I have a real empathy for the people who manage such awesome venues as Heinz Field, PNC Park, and Consol Energy Center. Their spaces are tightly booked, so they sometimes have to strike a concert set, clean up the whole site, and restage it for a completely different type of event the following day.
We know what that’s like. Cranberry Township is another awesome venue. It’s a great place to live. It has first-rate public facilities. And our residents are known for their caring attitudes and support for worthy causes. In just the past two weeks, tens of thousands of people from all around the region converged on our parks for Community Days, baseball-softball tournaments, footraces, Relay for Life, graduation parties, picnics, Summer Camps, and more.
I make it a point to visit most of our major events. And what I consistently hear from their organizers and participants is how well maintained and beautiful our park facilities really are. That makes me extremely proud of Cranberry. At the same time, though, it creates some stress for the Township.
That’s because we are responsible for the prudent management of our residents’ tax dollars that support those parks. Few organizers and participants really appreciate the tremendous volume of resources it takes to keep the parks the way they are and to accommodate their events within the time frames they request – times which often fall right after the conclusion of other major events. Yet we do it, and I don’t think there is any other community our size which can accommodate visitors to its parks as well as Cranberry Township.
But here’s our dilemma: on the one hand, we are pleased to host so many awesome events. They help to create the excitement and passion that Cranberry is known for throughout the region. And we are flattered that Cranberry is seen as the place to be.
However there’s a cost: scheduling public works personnel, public safety resources, and intensive behind-the-scenes activities to keep the parks beautiful is expensive. When playing fields get damaged as a result of being trampled because they’re wet, it costs money to fix them. When public roads get closed for events like 5k races, the residents and businesses who use those routes are seriously inconvenienced, and they’re not shy about letting us know it. When an athletic field is preempted by a special event, the associations which have scheduled it – and in many cases helped to pay for it – feel put off.
It’s not an issue that’s about to go away. The intensity of demand for Cranberry’s resources has been growing every year, and just about all of it comes from fundraisers for worthy causes. Their objective is to raise significant dollars and put every cent toward their charitable cause. We understand that. However, we have to balance that goal against our own fiduciary responsibility. So we are now asking those groups to cover the extra-ordinary costs associated with a special event.

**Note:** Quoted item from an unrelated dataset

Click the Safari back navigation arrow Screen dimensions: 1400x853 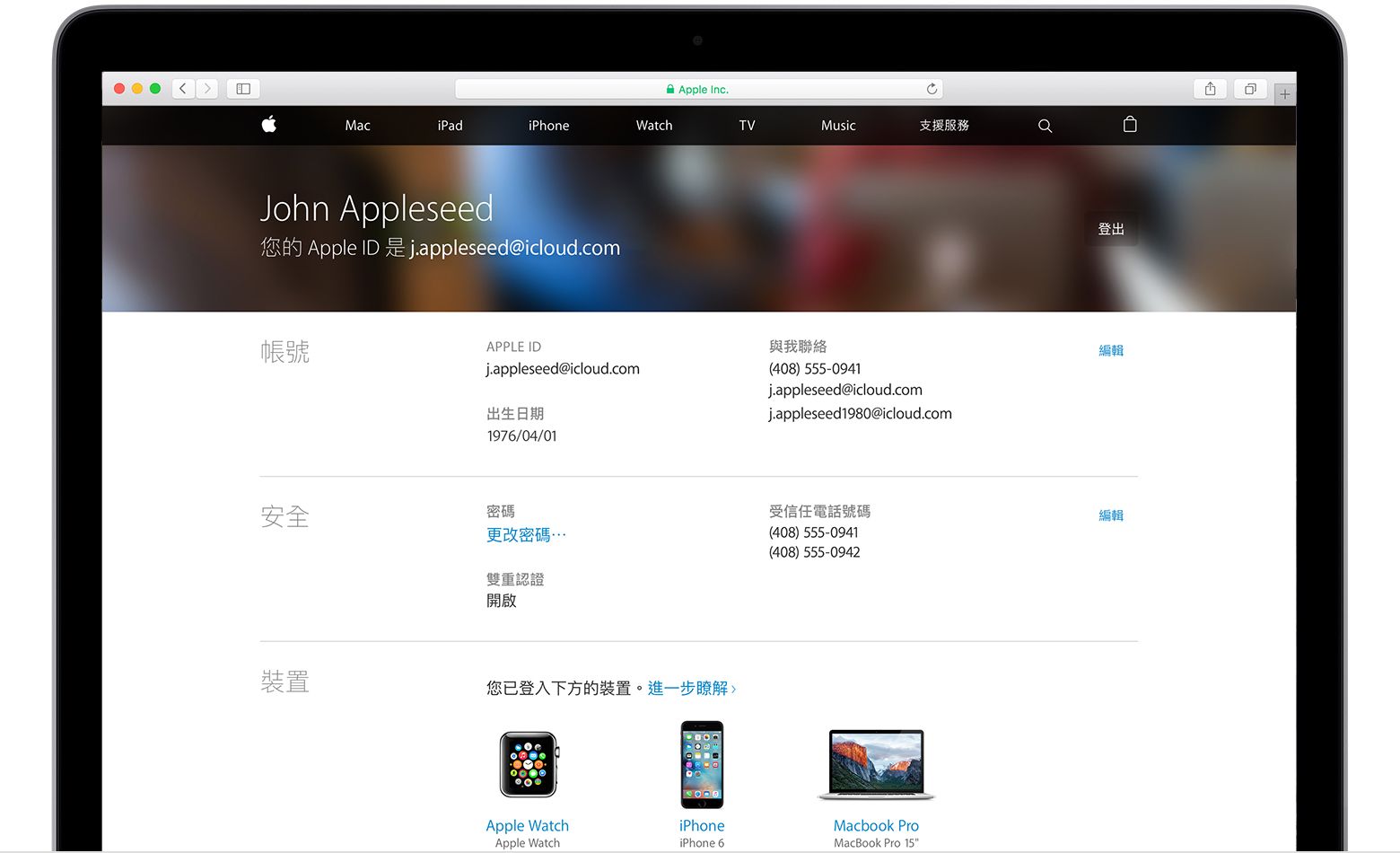182,88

Of course, we will continue providing a high baseline level of service in all our parks. But when we need to supplement that with additional crews, materials and other resources, we will be asking event organizers to cover those costs. In addition, we are working with experts to develop 5k routes that are totally within our parks, which would eliminate the need to shut down any public roads.
We genuinely appreciate the cooperation we have received from so many of the organizations that use our Parks for their special events. And in the future, we promise to partner with them in doing all we can to help them succeed in their special events.